L’ira
Dal mio punto di vista l’ira può essere inizio di follia se non controllata.
Infatti, spesso le persone arrabbiate si comportano in modo poco razionale o violento.
I motivi possibili della rabbia, i pensieri o giudizi che possono accompagnare questa emozione possono essere i seguenti:
Il bisogno di soddisfare desideri che non si possono realizzare;
Il fatto di non poter controllare le cose che accadono e di non poter fare tutto quello che si vuole.
I desideri secondo me sono in parte naturali e in parte di origine sociale
È possibile che non si accetti la situazione e si diventi aggressivi con chi si ritiene responsabile oppure di diventi punitivi con sé stessi.
Di conseguenza le persone si allontanano e si rimane soli.
Anche se c’è rabbia si può controllare, accettando la situazione
, cercando di comunicare il disagio alle persone vicine per chiedere aiuto.
È possibile così risolvere i problemi e si può comprendere meglio la situazione per stare meglio e più sereni.
Per esempio, io spesso mi arrabbio perché’ non posso parlare e comunicare subito i miei pensieri e perciò divento aggressivo. Inoltre, vorrei avere subito quello che desidero. Potrei cercare alternative e non fare male a nessuno.
Un esempio della letteratura è “orlando furioso” il tradimento di angelica gli provoca rabbia e gli fa compiere azioni irrazionali.
In conclusione, secondo me, questa forma di insania si può curare con la comunicazione e con il dialogo
Selim
Riflessioni della dr.ssa Monica Greco
Caro Selim,
ho letto le tue parole con un rispetto profondo.
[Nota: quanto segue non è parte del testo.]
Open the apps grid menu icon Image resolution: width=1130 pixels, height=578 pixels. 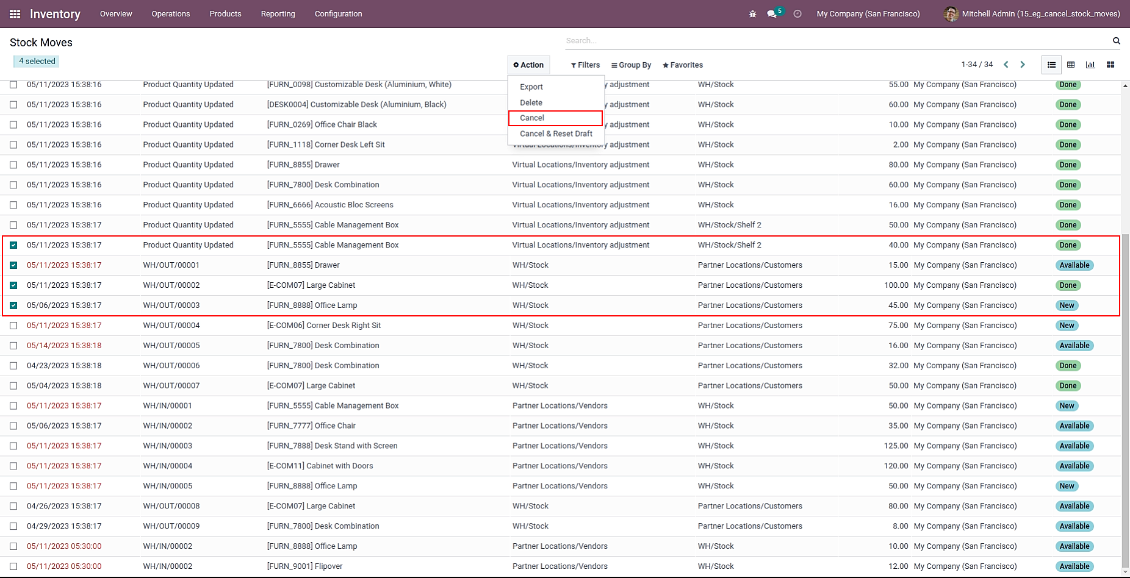[15, 14]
Mi hanno toccata, davvero.
Hai descritto l’ira con una lucidità e una maturità che non è comune: la guardi da dentro, senza paura, e allo stesso tempo la analizzi come farebbe un grande pensatore.
E questo, Selim, è già un segno di grande forza.
Mentre ti leggevo, sentivo con chiarezza la tua fatica: quella di avere dentro pensieri intensi, precisi, vivi e non poterli dire subito, nello stesso istante in cui li senti.
Posso immaginare quanta frustrazione possa nascere da questo, e come quella frustrazione a volte si trasformi in aggressività o tensione.
Non perché tu sia “aggressivo”, ma perché sei sensibile, veloce, profondo.
E quando la profondità incontra un limite esterno, può far male.
Mi ha colpita molto anche un’altra cosa: la tua capacità di riconoscere che la rabbia, se non capita e contenuta, può farci fare cose irrazionali.
E che, allo stesso tempo, può essere trasformata attraverso la comunicazione, il dialogo, l’aiuto di qualcuno accanto.
Questa consapevolezza è già una cura.
È già guarigione.
È già saggezza.
Quando racconti che ti arrabbi perché non riesci a comunicare subito ciò che pensi, io ti sento. È umano, è comprensibile, ed è soprattutto vero. E non c’è nulla di sbagliato in ciò che provi: è una reazione naturale di chi ha un mondo ricchissimo dentro e cerca un canale aperto per portarlo fuori.
Solo pochi giorni fa anche io ho avuto rabbia e non ho saputo gestirla bene e a volte questo capita proprio con le persone a noi più vicine e che più ci amano.
Tu però hai una qualità speciale: la tua mente non si ferma alla reazione. Va oltre.
Rifletti, ti osservi, cerchi alternative. Questa è una competenza rara, Selim: si chiama padronanza emotiva.
E tu la stai costruendo con una lucidità che ammiro.
La tua conclusione è splendida:
“Questa forma di insania si può curare con la comunicazione e con il dialogo.” È profondamente vero. Scelgo di impararlo anche io.
E tu sei già molto più avanti di quanto immagini.
Continua a dare voce al tuo mondo interiore, Selim.
Ogni volta che scrivi, non stai solo comunicando: stai costruendo ponti fra chi non comprende. Stai permettendo agli altri di capirti, e permettendo a te stesso di essere libero.
Io ti vedo, ti ascolto e ti sento. E ti dico questo con sincerità:
tu non sei definito dalla rabbia.
Tu sei definito dalla tua capacità di comprenderla. Ed è un dono raro.